A common stereotype of fraudsters is that they are psychopaths. That fraudsters are considered manipulative, callous and remorseless is understandable, considering the consequences of fraud.
But these traits are not necessarily typical. Different people commit different types of fraud in different circumstances.
I reviewed decisions handed down in fraud trials and found that some fraudsters were completely remorseful, some were partly remorseful and others showed no remorse at all. Several fraudsters I interviewed described distress at violating their morals. One fraudster spoke of his regret at causing harm to his victims.
False stereotypes of who fraudsters are, and why they do what they do, could lead us to go after the wrong people.
Stereotypes aren’t helping
That the “typical” fraudster is a middle-aged male manager is another stereotype. But this does not explain two of the largest frauds by individuals in Australian history, both committed by women – Rajina Subramaniam (A$45 million) and Sonya Causer ($20 million).
Theories about fraud offer little help in predicting fraudsters. The dominant theory, The Fraud Triangle, presents fraud as comprising motive, opportunity and a justification.
But it says nothing about who will have both a motive for fraud and decide to commit fraud.
An adaptation of The Fraud Triangle, The Fraud Diamond, adds an extra element – capability. The rationale is that some level of capability is needed to identify and exploit an opportunity for fraud.
But, as I will explain later, this also is too simplistic.
How to spot a fraudster
Opinions differ on whether fraudsters are different from the rest of us and, if so, what makes them different. Some fraudsters who offend to protect their employers are highly conscientious, irresponsible and lack regard for social norms. In contrast, fraudsters who offend for their own benefit have been found to be narcissistic and lacking conscientiousness.
Some fraudsters have gambling addictions, but not all addicts commit fraud. Some researchers question whether gambling may sometimes be an excuse rather than a reason for fraud.
One of the fraudsters I interviewed described feeling desperate to provide for his family after some investments went bad. He said his shame about his crimes would prevent him from re-offending. Another said he would not re-offend because the risk of a criminal record could prevent him from providing for a family if he had one in future.
The varied results from all this research show the folly in picking just one metric to try to identify a fraudster. Organisations that screen using only criminal records, for example, may wind up hiring more risky, rather than less risky, employees.

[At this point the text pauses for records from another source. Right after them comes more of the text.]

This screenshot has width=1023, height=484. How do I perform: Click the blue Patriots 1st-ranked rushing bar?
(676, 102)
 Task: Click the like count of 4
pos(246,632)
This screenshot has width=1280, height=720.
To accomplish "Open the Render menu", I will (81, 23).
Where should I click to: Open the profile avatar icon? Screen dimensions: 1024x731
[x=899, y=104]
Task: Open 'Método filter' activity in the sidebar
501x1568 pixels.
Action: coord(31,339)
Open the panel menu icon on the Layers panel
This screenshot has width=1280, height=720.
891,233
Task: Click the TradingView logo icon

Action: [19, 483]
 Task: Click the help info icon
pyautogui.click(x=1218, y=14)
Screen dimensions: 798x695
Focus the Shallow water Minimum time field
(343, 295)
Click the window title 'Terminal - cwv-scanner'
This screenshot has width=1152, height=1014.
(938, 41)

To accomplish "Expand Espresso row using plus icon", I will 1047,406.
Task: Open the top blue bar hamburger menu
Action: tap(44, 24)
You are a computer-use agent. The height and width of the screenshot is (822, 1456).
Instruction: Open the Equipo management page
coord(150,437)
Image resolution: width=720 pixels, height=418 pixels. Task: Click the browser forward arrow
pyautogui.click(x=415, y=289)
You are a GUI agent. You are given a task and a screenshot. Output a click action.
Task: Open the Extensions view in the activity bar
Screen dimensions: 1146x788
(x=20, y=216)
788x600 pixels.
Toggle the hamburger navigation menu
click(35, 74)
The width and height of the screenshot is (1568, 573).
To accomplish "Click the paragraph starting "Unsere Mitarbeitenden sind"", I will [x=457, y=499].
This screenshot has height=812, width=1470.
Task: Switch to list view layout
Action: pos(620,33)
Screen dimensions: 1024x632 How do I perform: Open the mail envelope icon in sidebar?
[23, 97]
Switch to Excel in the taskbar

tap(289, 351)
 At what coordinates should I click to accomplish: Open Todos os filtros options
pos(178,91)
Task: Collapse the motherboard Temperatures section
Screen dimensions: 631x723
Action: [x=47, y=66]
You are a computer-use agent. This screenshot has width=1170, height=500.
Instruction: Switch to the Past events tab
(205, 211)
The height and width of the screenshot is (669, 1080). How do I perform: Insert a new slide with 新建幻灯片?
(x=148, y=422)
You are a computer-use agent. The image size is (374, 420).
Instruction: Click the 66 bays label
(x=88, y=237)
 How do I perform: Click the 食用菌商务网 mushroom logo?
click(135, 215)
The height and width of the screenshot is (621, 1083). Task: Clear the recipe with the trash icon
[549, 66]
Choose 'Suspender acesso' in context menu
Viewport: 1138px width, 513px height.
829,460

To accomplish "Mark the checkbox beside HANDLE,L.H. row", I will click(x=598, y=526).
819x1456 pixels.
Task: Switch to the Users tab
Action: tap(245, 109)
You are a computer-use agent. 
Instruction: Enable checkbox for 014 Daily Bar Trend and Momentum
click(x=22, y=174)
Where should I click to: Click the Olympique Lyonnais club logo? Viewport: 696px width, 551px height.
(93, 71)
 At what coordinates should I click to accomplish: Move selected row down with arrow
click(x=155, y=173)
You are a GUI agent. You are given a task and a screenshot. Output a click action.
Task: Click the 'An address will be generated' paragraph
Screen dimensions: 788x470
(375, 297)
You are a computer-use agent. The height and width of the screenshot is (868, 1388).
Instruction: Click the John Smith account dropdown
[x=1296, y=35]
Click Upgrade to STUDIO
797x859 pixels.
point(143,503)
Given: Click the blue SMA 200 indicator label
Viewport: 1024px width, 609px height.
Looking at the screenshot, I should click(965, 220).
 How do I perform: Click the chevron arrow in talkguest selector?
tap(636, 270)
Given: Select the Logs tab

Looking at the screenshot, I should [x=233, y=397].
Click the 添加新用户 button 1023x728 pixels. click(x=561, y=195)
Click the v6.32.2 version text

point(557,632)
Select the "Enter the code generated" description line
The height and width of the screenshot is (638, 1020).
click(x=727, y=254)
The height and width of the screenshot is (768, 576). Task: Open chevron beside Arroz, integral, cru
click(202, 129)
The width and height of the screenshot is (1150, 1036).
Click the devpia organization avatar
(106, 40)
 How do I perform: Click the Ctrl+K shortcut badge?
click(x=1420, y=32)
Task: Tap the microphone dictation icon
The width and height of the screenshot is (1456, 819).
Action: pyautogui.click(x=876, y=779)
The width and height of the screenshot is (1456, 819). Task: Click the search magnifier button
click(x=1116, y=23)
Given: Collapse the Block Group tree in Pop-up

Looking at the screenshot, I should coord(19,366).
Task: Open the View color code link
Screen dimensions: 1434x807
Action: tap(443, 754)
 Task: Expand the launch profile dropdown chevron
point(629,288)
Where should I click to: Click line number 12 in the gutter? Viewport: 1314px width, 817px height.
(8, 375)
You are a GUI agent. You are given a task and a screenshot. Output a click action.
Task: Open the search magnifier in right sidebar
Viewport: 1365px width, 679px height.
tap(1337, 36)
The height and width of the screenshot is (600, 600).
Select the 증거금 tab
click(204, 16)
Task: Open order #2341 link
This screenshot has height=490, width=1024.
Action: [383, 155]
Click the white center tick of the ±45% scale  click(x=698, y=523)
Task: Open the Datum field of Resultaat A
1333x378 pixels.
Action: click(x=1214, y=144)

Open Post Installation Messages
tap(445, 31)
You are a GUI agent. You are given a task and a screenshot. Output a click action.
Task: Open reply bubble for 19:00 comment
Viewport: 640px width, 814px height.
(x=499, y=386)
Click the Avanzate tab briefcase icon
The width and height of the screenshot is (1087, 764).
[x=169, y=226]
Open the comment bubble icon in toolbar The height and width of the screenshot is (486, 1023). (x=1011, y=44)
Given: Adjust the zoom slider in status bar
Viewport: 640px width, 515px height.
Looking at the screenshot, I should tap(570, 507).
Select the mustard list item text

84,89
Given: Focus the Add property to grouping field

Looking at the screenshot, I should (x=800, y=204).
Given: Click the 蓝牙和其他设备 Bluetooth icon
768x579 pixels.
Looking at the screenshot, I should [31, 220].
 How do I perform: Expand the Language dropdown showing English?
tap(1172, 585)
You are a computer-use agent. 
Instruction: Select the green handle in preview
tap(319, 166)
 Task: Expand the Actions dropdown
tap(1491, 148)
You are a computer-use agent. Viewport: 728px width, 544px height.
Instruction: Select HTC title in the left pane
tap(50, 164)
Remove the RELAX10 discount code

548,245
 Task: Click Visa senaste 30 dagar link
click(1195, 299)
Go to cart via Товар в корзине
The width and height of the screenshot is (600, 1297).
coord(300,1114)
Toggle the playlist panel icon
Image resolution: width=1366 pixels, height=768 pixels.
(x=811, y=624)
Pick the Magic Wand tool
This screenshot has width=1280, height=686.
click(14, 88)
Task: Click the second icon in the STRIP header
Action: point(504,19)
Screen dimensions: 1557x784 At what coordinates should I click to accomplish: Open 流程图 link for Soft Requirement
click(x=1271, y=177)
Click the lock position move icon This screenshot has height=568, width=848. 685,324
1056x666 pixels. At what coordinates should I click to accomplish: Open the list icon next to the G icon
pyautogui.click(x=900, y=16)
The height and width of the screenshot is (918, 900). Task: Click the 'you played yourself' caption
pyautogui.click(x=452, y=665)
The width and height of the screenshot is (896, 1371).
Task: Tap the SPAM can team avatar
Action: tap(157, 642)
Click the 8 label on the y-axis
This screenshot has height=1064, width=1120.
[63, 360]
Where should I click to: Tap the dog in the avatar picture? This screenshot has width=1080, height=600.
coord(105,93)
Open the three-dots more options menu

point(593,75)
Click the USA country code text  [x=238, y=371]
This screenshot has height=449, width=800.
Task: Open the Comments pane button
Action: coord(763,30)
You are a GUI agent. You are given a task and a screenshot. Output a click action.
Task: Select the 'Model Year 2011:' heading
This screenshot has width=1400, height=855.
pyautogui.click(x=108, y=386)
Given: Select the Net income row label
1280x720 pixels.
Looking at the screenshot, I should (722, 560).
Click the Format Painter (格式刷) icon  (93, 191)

Anyway, most employees convicted of fraud do not have prior criminal records and may never re-offend.
Career fraudsters may not show up in a criminal records check. Some are smart or lucky enough not to be convicted, charged, or even caught. Previous employers may not realise they have been victimised. Employers may also decide not to involve the authorities to avoid bad publicity.
So what do you do?
So how do organisations predict which employees might commit fraud when there is no reliable psychological test to screen them?
Employers need to start by avoiding what psychologists call a fundamental attribution error – focusing on characteristics of individuals while ignoring the effect of environment on their behaviour. This means that to predict who is likely to commit fraud, we need to understand the effect of fraudsters’ environments.
I have created a model to explain how different factors, involving both the potential fraudster and their wider context, may influence different stages of fraud in different ways.
As you can see, there is no one thing we can point to that leads to fraud.
To illustrate the model using the capability element of The Fraud Diamond, an incompetent manager may start falsifying financial statements to disguise his or her mistakes. A lack of capability is no barrier if organisations have poor accounting controls. A smart fraudster may steal more money over a longer period than a less capable fraudster. He or she may also avoid detection altogether.
There is no silver bullet to stop fraudsters. Predicting who is likely to commit which type of fraud under which circumstances would involve comparing a lot of people in the same circumstances who offend and with those who don’t. But we don’t yet have the data to do this.
If employers want researchers to tell them which employees are likely to commit fraud, they need to help by reporting fraudsters to the authorities instead of sweeping their offences under the carpet. Researchers need to understand that someone who steals repeatedly may have more in common with a kleptomaniac than a serial killer.
In the meantime, we all need to consider that someone who steals to pay for medical treatment for a dying relative may have little in common with a billionaire Ponzi scheme operator.